Niet alleen dat de huidige legersterkte al weer geringer is dan
in 1926, ook de infanteriesterkte is minder dan toenmaals, hetgeen,
gezien de destijds opgedane ervaringen, niet zonder bedenking is.
Daarbij komt dat het aantal beroepscien. op Java met 4 is
verminderd, terwijl het aantal militiecien. voor de handhaving
van orde en rust te beschouwen als een stille reserve tot
van de oorspronkelijke sterkte is teruggebracht.
Alles bij elkaar redenen te over om ook met het oog op
handhaving van orde en rust een verdere vermindering van het
aantal infanteriecien. bepaald ongewenscht te achten.
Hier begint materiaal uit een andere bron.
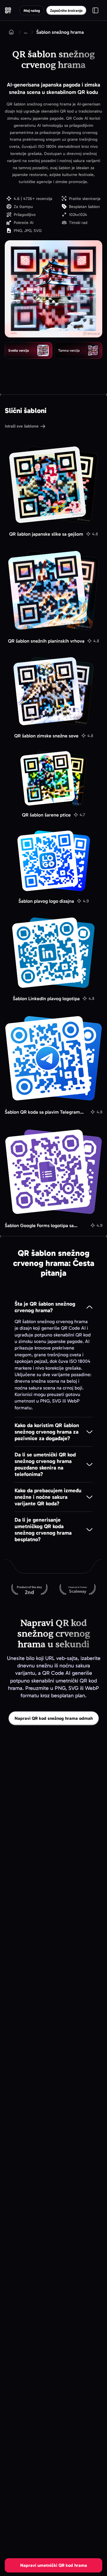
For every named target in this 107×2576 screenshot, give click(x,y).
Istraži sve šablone (22, 426)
Ontegenzeggelijk is het juist dat thans, althans binnenkort,
mede beschikt kan worden over nieuwe wapenen, zooals pantser
auto's en meermotorige bombardementstoestellen, waarvan in het
bijzonder eerstgenoemde bij de handhaving van orde en rust
goede diensten kunnen bewijzen, doch daar staat tegenover dat
de ervaring heeft uitgewezen, o.a. in Syrië en elders, dat de
verzetspartij zich snel leert aan te passen aan het gebruik van die
wapenen en dat, niettegenstaande de aanwezigheid van dergelijke
wapenen, bij ernstige onlusten een groote vraag zal zijn naar den
eenvoudigen infanterist, die evenals voorheen, het voornaamste
element zal zijn voor het breken van het verzet.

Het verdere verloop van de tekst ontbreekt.